宇宙で核爆弾を爆発させると、その電磁波が及ぶ範囲内の衛星が直ちに影響を受けるだけでなく、高放射能環境が発生することで、影響を受ける軌道上にある防護シールドのない衛星においてコンポーネントの長期的な劣化が加速するおそれがある。宇宙で核兵器を爆発させることは、1963 年の部分的核実験禁止条約で禁止されている。同条約には 100 ヵ国以上が調印しているが、中国と北朝鮮は調印していない。

電子

電子対宇宙兵器の標的は、宇宙システムがデータを送受信する電磁スペクトルである。ジャミング装置は、同一の無線周波数帯のノイズを発生させることで衛星との通信を妨害する。アップリンク・ジャミング装置が地球から衛星へ向かう信号(コマンド制御アップリンクなど)を妨害するのに対し、ダウンリンク・ジャミング装置は衛星から地球上のユーザーに送られる信号を標的とする。スプーフィングは、攻撃者が受信者を騙し、偽の信号を本物の信号と思うように仕向けるものである。スプーフィング装置を使うと、データストリームに虚偽の情報を挿入したり、衛星に偽のコマンドを発信して動作を混乱させたりすることができる。全方位アンテナ付きのユーザ端末(多くのGPS受信機や衛星電話が該当)は、視野が広いため、地上のより広範な角度からのダウンリンク・ジャミングとスプーフィングの影響を受けやすい。 

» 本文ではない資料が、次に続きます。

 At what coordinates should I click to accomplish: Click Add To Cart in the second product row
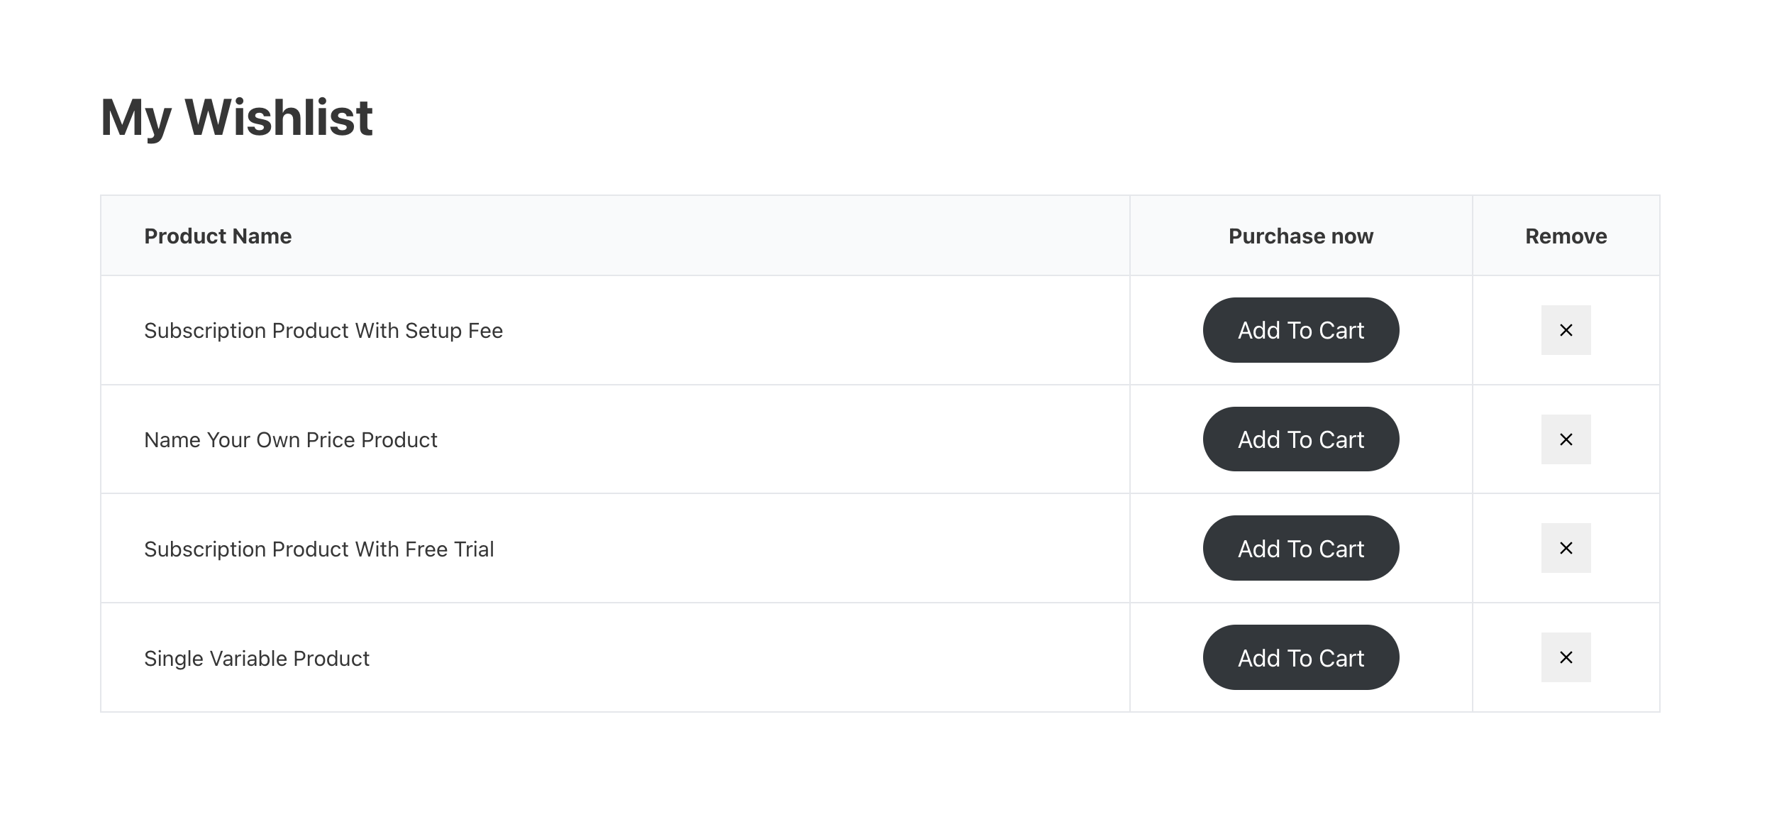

「ミーコニング」と呼ばれるタイプのスプーフィングでは、暗号化された軍用 GPS 信号さえもスプーフィングの被害を受けるおそれがある。ミーコニングは、GPS の暗号の解読やデータの改ざんを要することなく、時間遅延を利用した元の信号のコピーを再送信するだけでよいためGPS の暗号を外す必要はない。さまざまな種類の衛星信号のジャミングとスプーフィングに必要な技術は、市販されている上に安価であるため、国家主体および非国家主体の間で比較的普及しやすくなっている。

サイバー

電子攻撃が無線周波数信号の送信の妨害を試みるものであるのに対し、サイバー攻撃の標的は、データ自体とデータの流れを使用、送信、制御するシステムである。衛星に対するサイバー攻撃は、データトラフィックパターンの監視やデータを傍受し、偽のデータや破損データをシステムに挿入する際に行われる。想定される標的は、地上局やエンドユーザーの機器または衛星自体である。サイバー攻撃は、標的とするシステムの高度な理解を要するものの、実行には必ずしも多くのリソースを必要とせず、民間団体や個人に委託することもできる。たとえ内部のサイバー能力を欠いている国家や非国家主体であっても、サイバー攻撃の脅威となる可能性はある。 

宇宙システムへのサイバー攻撃は、衛星が提供するデータやサービスの喪失につながるおそれがあり、GPS などのシステムが標的となった場合にはシステム上の影響が生じる可能性がある。敵が指揮統制システムを通じて衛星を掌握すると、サイバー攻撃の影響は永久に続きかねない。攻撃者はすべての通信をシャットダウンできるだけでなく、推進剤を使い果たしたり、電子機器やセンサーに損傷を与えるコマンドを出すことで衛星に回復不能なダメージを与えることができる。